Why the MAC lawsuit should make you rethink AI beauty apps

Why the MAC lawsuit should make you rethink AI beauty apps

If you have ever used a virtual try-on tool to see how a shade of lipstick or foundation looks on your face, you are not alone. These AI-powered features are now common on beauty brand websites and apps. But a recent lawsuit against MAC Cosmetics raises serious questions about what happens to the facial data you hand over in exchange for a digital preview.

The lawsuit, filed in Illinois, alleges that MAC’s virtual try-on tool collected biometric data (a detailed map of users’ faces) without obtaining proper informed consent. The case draws on the state’s Biometric Information Privacy Act (BIPA), one of the strongest such laws in the United States. BIPA requires companies to inform people in writing that their biometric data is being collected, explain the purpose and how long it will be stored, and get a signed release. The MAC suit claims none of that happened.

What really happens when you try on makeup virtually?

When you use an AI beauty tool, the camera captures your facial image. Behind the scenes, software analyzes dozens of reference points—the shape of your eyes, the curve of your jaw, the texture of your skin. This information is turned into a mathematical representation of your face: a biometric template.

This template can be stored on the company’s servers, shared with third-party analytics firms, or used to train other AI models. Unlike a password, you cannot change your face if it is leaked. That is why BIPA and similar regulations treat facial geometry with extra caution.

The MAC lawsuit is not an isolated incident. Other beauty apps and augmented reality filters have faced scrutiny over their data practices. A 2023 investigation by the Norwegian Consumer Council found that several popular beauty apps collected and shared facial data with third parties in ways that were not clearly explained to users.

Why this matters for everyday consumers

Most people do not read privacy policies before tapping “Allow” on a camera permission request. But AI beauty tools are not just taking a photo. They are extracting sensitive biometric data that can be used to identify you, profile you, or even target you with advertising in ways you did not expect.

Even if a company promises not to sell your data, it may still share it with service providers, cloud storage platforms, or marketing partners. If those partners suffer a data breach, your facial template could be exposed. Once biometric data is compromised, it is compromised for life.

The MAC case also highlights a broader pattern: companies often design consent flows that are confusing or buried in legalese. Users frequently assume that a virtual try-on is just a camera filter with no lasting footprint. The reality can be quite different.

Steps you can take to protect your privacy

You do not have to give up AI beauty tools entirely, but there are ways to reduce your exposure.
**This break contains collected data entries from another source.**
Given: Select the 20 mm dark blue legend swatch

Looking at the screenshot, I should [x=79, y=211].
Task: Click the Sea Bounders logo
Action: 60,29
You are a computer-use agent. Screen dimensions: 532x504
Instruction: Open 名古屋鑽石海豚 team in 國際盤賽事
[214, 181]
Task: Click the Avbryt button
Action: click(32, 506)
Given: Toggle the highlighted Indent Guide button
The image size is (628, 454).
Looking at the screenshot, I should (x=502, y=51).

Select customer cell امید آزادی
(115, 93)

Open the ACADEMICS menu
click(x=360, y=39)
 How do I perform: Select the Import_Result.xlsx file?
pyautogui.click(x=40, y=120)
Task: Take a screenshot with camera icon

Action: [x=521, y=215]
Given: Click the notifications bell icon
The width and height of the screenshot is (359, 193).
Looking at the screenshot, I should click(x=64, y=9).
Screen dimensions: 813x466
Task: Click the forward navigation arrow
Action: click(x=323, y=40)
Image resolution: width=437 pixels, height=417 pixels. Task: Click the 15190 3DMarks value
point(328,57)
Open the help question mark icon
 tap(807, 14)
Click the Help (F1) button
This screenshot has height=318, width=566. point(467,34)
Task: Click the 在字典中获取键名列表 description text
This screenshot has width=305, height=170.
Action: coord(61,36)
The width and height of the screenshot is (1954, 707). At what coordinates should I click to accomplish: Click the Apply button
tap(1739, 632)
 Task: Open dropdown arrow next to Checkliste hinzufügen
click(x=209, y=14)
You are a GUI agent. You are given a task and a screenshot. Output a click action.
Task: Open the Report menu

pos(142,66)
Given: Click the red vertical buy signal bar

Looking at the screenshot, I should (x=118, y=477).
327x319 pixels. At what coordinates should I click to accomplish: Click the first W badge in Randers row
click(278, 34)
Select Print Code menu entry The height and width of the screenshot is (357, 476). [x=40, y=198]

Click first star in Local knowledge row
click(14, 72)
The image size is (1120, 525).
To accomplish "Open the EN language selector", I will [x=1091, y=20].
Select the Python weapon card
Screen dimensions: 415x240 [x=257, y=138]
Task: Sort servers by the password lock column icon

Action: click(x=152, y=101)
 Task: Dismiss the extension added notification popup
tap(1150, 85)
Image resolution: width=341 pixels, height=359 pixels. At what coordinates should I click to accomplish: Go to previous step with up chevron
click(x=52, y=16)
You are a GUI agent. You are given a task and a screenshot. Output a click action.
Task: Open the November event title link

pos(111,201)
• Check the app’s permissions. On iOS and Android, you can see which apps have access to your camera. Revoke access for any beauty tool you no longer use.
• Read the privacy policy (or at least skim it). Look for phrases like “biometric data,” “facial recognition,” or “third-party sharing.” If the policy is vague or says data may be used for training AI models, think twice.
• Prefer on-device processing. Some beauty apps now offer a mode that keeps your facial data on your phone and never sends it to a server. This is a much safer option. Look for settings labeled “local processing” or “on-device.”
• Use a dummy photo. If you want to test a product without exposing your own face, some tools allow you to upload a photo of a model or a generic face. That way, your biometric data is not involved.
• Consider which brands you trust. A company with a history of privacy complaints or a weak track record on data security may not deserve the benefit of the doubt.

What the industry can learn from this

Regulation like BIPA is gradually forcing companies to be more transparent, but the law is not uniform across states or countries. In the European Union, the GDPR imposes similar requirements, but enforcement varies. Until stronger federal rules exist in the United States, consumers need to stay alert.

The MAC lawsuit is a reminder that convenience and novelty often come with hidden costs. Virtual try-on tools are fun and helpful, but they are also data collection devices disguised as mirrors. Treat them that way.

Sources:

• Lawsuit filing against MAC Cosmetics under Illinois BIPA as reported in news outlets including Personal Care Insights.
• Norwegian Consumer Council investigation into beauty app data practices, 2023.
• Illinois Biometric Information Privacy Act (740 ILCS 14) text and legal summaries.